All in the group would commit to purchasing Alex's card, then we'd all
help each other learn about it and make kinda like an Open Source
project of getting a Mill, docs, and software all organized. A
project like this would help legacy brains like mine learn about the
newer technologies.. it'd be a great thing that'd go beyond just a
Mill card... especially if enough people would get on board.
I'm always up for a challenge, so why not? The first order of business is to find some architectural information on the 6809 Mill. The second is to reverse engineer the little piggy-back board that made it possible to run OS-9 on the Apple. If the implementation is anything like the CoCo (a good bet), memory re-mapping is a requirement. Everything in OS-9 is fully relocatable and it dynamically maps logical <---> physical address space in 4k chunks. My CoCo has 512K installed and it's able to use all of that by swapping these chunks into the 64k address space as needed by the currently running task. Task switching is triggered by a hardware timer interrupt. Quite sophisticated for a little machine.
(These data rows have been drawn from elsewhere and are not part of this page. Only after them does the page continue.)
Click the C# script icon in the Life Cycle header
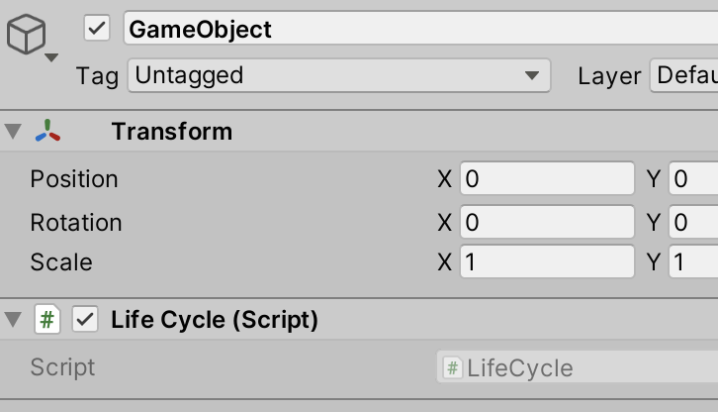The height and width of the screenshot is (412, 718). pyautogui.click(x=47, y=319)
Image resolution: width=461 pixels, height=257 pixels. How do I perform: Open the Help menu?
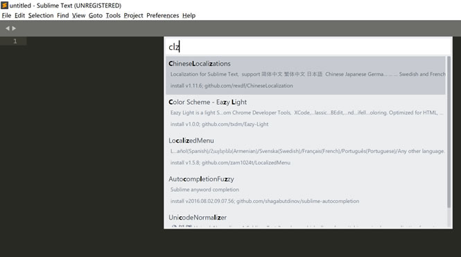point(189,15)
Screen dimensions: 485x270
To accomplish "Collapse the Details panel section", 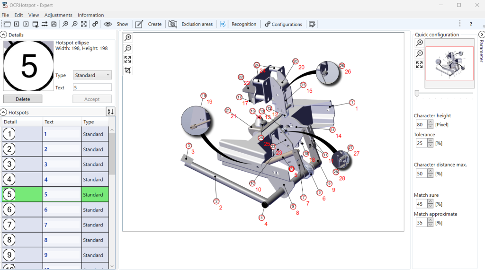I will click(x=4, y=35).
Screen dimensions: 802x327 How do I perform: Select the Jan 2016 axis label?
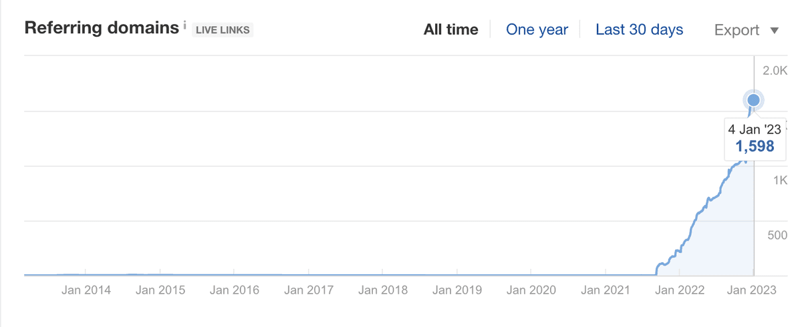pyautogui.click(x=235, y=290)
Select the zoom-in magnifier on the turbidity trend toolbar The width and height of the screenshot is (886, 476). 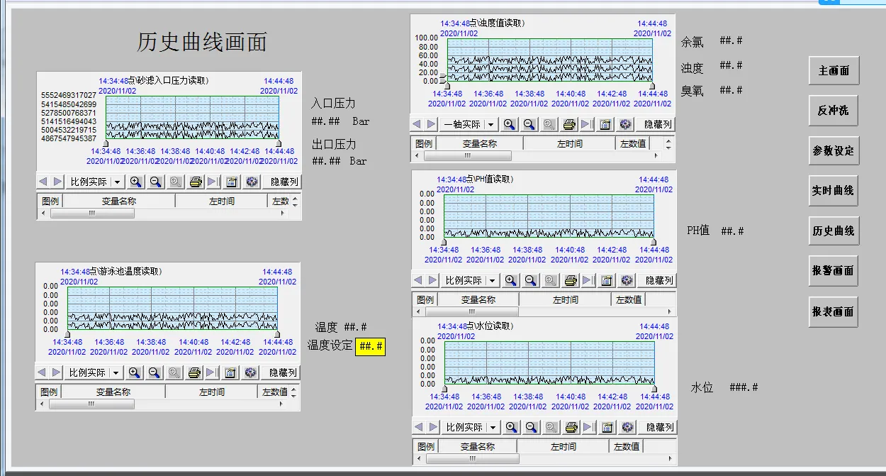click(510, 123)
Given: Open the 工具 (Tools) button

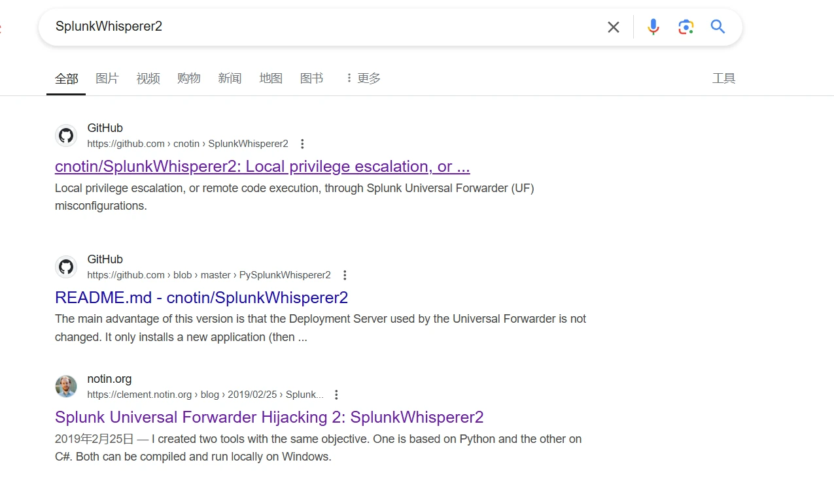Looking at the screenshot, I should [x=723, y=78].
The 6809 architecture is not really very similar to the 6502, and is highly optimized for relocatable, PC-relative addressing.
Course, I think it'd be even cooler to do a 68008 and CPM 68k, but the
Mill -- if we can find the Apple II software for it -- is definitely
esoteric enough.
If your interests run in that direction, I believe there are designs out there for 68k cores also.
Steve
.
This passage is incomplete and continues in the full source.